▶ _Problem to work on_: Count the lines below that contain the word "beside" and give only the number.

§ §

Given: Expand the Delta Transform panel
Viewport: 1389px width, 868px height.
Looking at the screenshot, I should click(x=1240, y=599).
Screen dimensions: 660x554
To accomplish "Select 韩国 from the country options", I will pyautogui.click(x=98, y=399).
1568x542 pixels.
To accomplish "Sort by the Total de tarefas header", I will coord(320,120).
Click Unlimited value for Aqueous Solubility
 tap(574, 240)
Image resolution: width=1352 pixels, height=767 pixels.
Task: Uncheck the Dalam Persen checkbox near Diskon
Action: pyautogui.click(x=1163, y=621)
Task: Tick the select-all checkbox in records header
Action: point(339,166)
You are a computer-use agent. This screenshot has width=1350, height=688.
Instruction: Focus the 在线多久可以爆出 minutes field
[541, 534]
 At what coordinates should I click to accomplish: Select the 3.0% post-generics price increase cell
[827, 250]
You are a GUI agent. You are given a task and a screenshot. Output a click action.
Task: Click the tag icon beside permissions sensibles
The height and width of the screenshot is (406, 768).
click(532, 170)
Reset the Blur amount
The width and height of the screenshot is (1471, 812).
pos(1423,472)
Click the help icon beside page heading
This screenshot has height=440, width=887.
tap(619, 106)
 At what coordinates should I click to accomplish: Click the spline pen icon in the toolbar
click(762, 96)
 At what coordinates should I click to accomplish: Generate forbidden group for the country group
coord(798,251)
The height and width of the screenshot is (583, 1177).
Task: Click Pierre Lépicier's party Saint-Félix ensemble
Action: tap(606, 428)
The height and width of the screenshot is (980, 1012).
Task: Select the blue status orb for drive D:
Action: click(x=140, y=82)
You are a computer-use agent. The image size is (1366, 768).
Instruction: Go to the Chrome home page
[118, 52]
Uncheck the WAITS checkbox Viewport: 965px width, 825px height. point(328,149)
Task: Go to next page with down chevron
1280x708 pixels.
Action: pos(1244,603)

§ §

▶ _Output for this exercise_: 2